Innovation Award on Synchrotron Radiation 2019 for the development of XFEL detectors using the adaptive gain principle

The Innovation Award on Synchrotron Radiation 2019 was given to the researchers Prof. Heinz Graafsma from Desy and Dr. Aldo Mozzanica and Dr. Bernd Schmitt both from the Paul Scherrer Institute. The three physicists were honored for their contributions to the development of detectors for XFEL applications based on the dynamic gain switching principle enabling simultaneously single photon resolution and a large dynamic range. The laudation was held by Prof. Edgar Weckert from Desy. The Synchrotron Radiation Innovation Award is sponsored by SPECS GmbH and BESTEC GmbH.

One of the challenges at XFEL sources is the large dynamic range present in the images produced in a single pulse. An XFEL can deliver in a single pulse the same number of photons available in 1 second at most synchrotron source beamlines, the intensity in any given pixel of any given image can be anywhere between 0 and more than 10⁵ photons. This excludes any photon-counting scheme and required the development of large dynamic range integrating detectors capable of dealing with this enormous range of photon intensities.

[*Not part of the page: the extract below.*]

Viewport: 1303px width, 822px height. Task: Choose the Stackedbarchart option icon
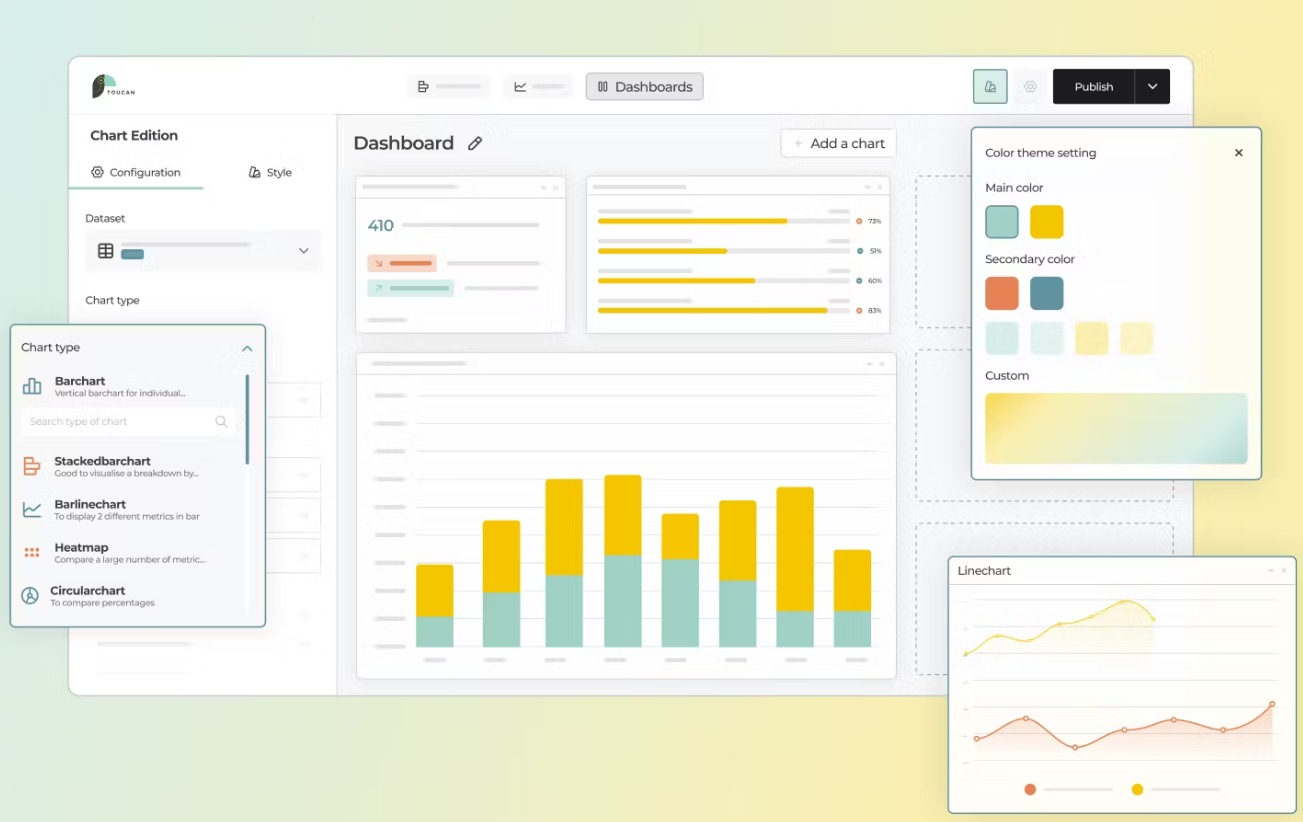pos(32,466)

As the name implies, an integrating detector accumulates the total charge generated in a pixel during the exposure time, which makes the detector able to cope with many photons arriving simultaneously. However, one of the drawbacks of integrating detectors has always been their inability to obtain at the same time single photon sensitivity and a large dynamic range. A reduced gain, increases the number of photons that can be detected but also increases the noise, excluding single photon sensitivity. If one prioritizes, on the other hand, to have single photon sensitivity, the amplifier in the front-end needs to be extremely sensitive, in other words needs to have a high gain, which in return means saturation already at low intensities, limiting the maximum number of photons that can be recorded. The major breakthrough came with the implementation of the adaptive-gain concept, in which every pixel starts in a high-gain setting, where it is sensitive to individual photons, and fully automatically decreases its gain when and if the signal increases.

The first implementation of this dynamic gain switching concept for photon science was done at PSI for the first Gotthard prototype in 2005 and later on in AGIPD, Gotthard I and Gotthard II and Jungfrau. The dynamic gain switching concept has proven to be very successful. It gives single photon sensitivity down to 2 keV (e.g. for Jungfrau) and also covers a large dynamic range up to 10⁴ 12 keV photons (or 6x10⁴ 2keV photons) with a noise which is over the entire dynamic range less than the Poisson statistical fluctuations. This ensures that the data quality is limited by statistics and not the electronic noise of the detector giving a data quality as good as the well-established single photon counting detectors.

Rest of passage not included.